A person sits on a bunk bed, adjusting a prosthetic leg with their hands. A crutch stands next to another bunk bed in the spartan room.
Aleksandr Abbasov-Derskhan in the factory dormitory where he works, reattaching his prosthesis after disinfecting stitches on his amputated leg that reopened due to prolonged standing.Credit...Nanna Heitmann for The New York Times

Valerie Hopkins

March 18, 2026, 5:23 a.m. ET

After being locked up for murder, Aleksandr Abbasov-Derskhan signed up to fight in Ukraine, thinking it would give him a shot at starting his life over. All he needed was to survive the front lines.

But after leaving prison six years early to join Storm Z, a Russian military unit made up of convicts, and losing his right leg to an anti-personnel mine, Mr.
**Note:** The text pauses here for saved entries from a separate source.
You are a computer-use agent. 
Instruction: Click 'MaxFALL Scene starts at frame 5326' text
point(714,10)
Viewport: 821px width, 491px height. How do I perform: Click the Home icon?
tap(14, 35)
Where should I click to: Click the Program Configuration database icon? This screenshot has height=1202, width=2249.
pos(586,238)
Abbasov-Derskhan believes he was deceived. He was misled not only about the war’s aims, he said, but also about the benefits he would receive after he came home.

“I risked my life, but it is unclear for what,” Mr. Abbasov-Derskhan, 39, said recently in an interview in Lyubertsy, a working-class suburb of Moscow.
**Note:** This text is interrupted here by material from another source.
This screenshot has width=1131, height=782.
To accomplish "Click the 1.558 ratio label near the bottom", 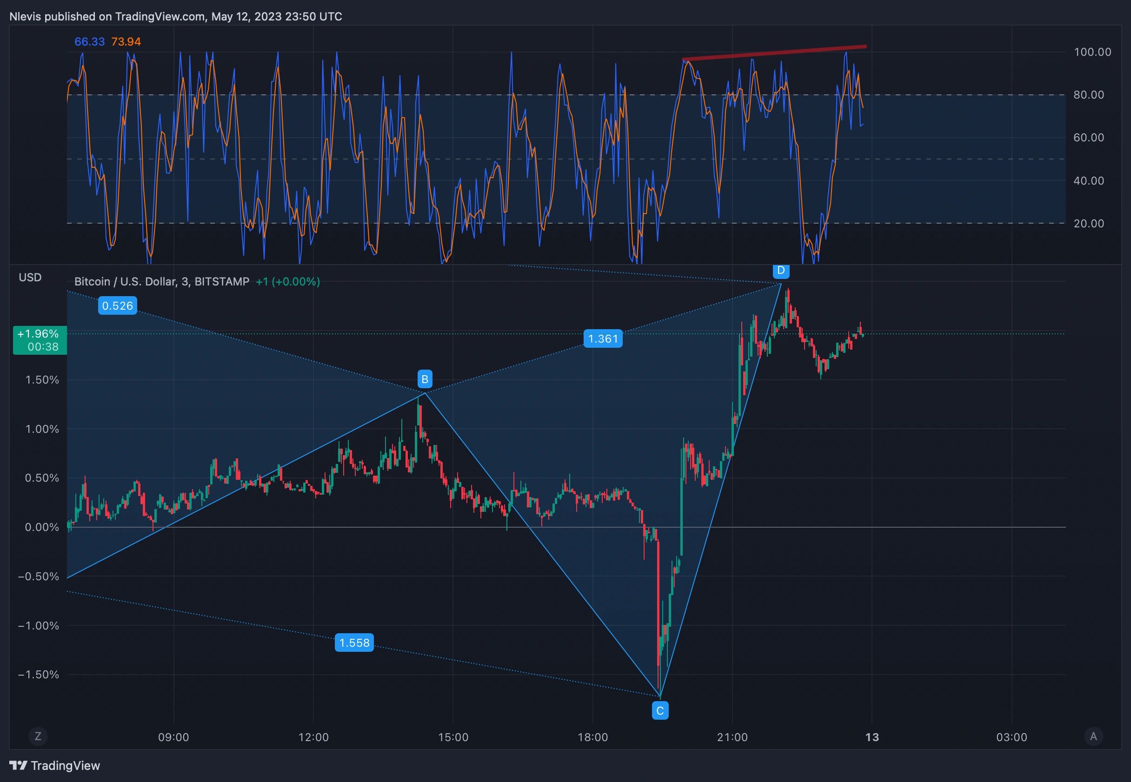I will click(x=354, y=643).
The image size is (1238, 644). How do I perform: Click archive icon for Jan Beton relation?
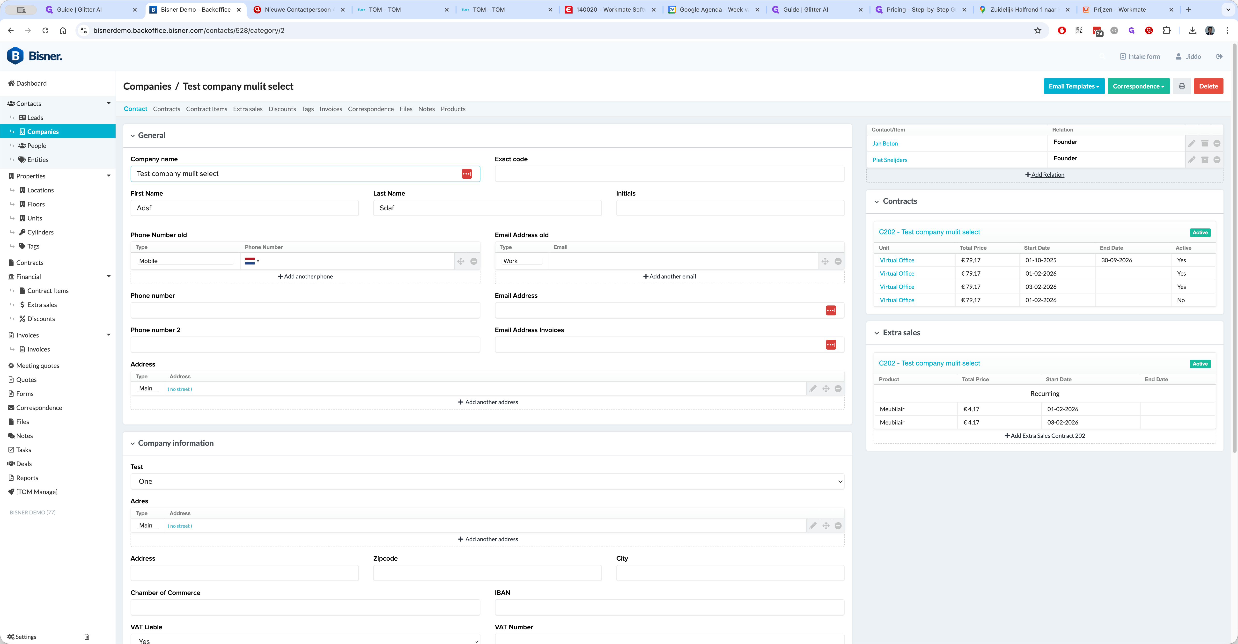click(x=1204, y=144)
“Recruitment officers told us, ‘You will have payments like the others who are on contract,’” he said. “They attracted us with the promise that we would be able to rehabilitate ourselves, that we would become a full-fledged part of society. That didn’t happen.”

Mr. Abbasov-Derskhan first spoke with The New York Times for an article early last year about Russian soldiers facing long recoveries from injury. His decision to speak again is a measure of his desperation. Publicly criticizing the Russian government, especially about the war, can carry severe personal and legal risks.

He is among a small number of former convicts who have given interviews to journalists as a last resort. The Times was not able to verify all of the details of Mr. Abbasov-Derskhan’s account, but his story mirrors the accounts of others, as well as confidential complaints filed by soldiers and their families that were inadvertently posted online by the Russian government last year.